Everyone is very anxious to see whether he stays seated during his swearing-out on Friday (Dec. 14).
It’s always nice to see the law maintaining the right priorities.
Justice Bell is having a “private” swearing-in on January 29 and Lucy McCallum a “formal” one a day later.
Attorney General John Hatz n’ Coats described the new appointments as “role models for young women considering a career in law”.
* * *
There’s a message on Justinian’s office phone from an outfit called Aged Care Queensland.
They are looking for Ian Callinan and assumed that because we publishThe Secret Diaries of Ian Callinan AC QC that the distinguished jurist must have rooms at our up-market publishing HQ.
Aged Care Queensland is desperately keen to locate the former member from on High to speak at its conference next year on “Retirement Living”.
Surely, The Tub would be too busy to contemplate such a thing.
* * *
Mark Tedeschi’s career as a photographer is zooming ahead.
The NSW Senior Crown Prosecutor’s website says it all.
“Mark Tedeschi has been a passionate photographer since 1988. He has had six solo exhibitions and participated in numerous joint exhibitions. His images are included in the New South Wales Art Gallery collection and the National Library in Canberra.

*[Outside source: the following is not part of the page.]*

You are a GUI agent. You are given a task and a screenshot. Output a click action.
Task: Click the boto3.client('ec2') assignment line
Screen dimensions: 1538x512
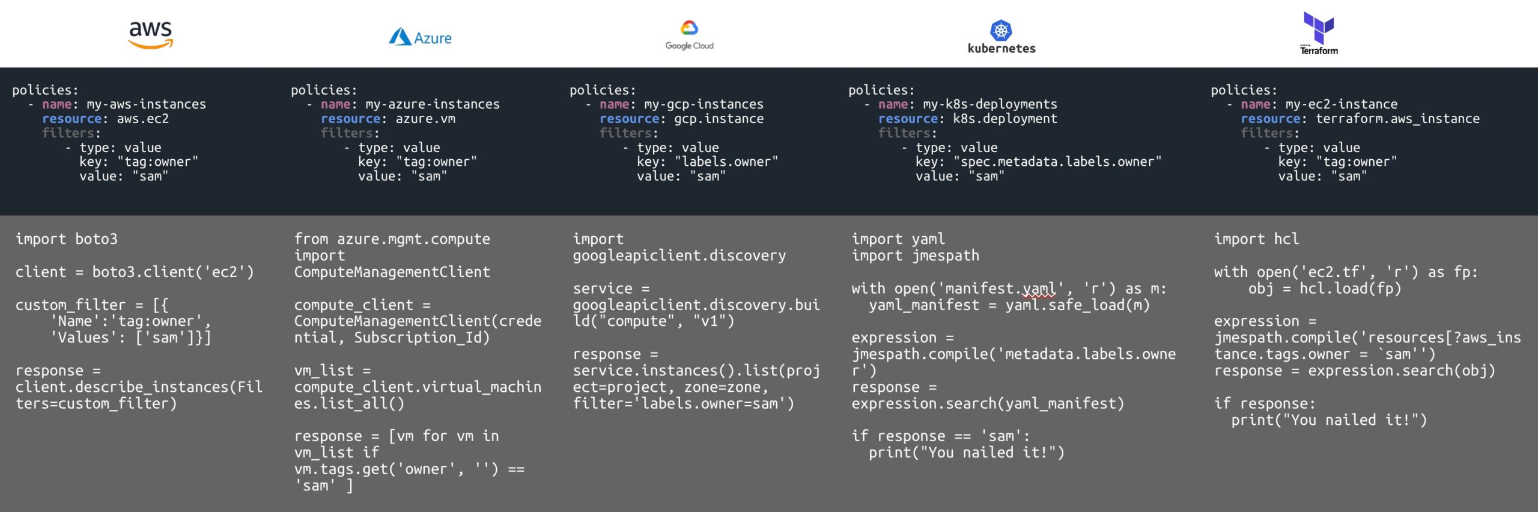pos(135,272)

Over 150 of his images are in the Mitchell Pictures collection of the NSW State Library.”
There are examples on his site of evocative street and landscape shots. There’s even a page of cat and dog snaps.
One of my favourite Tedeschi pics, from his Italian series, is called, “I love him so much I could shoot him”.
A line the SCP must have heard somewhere before.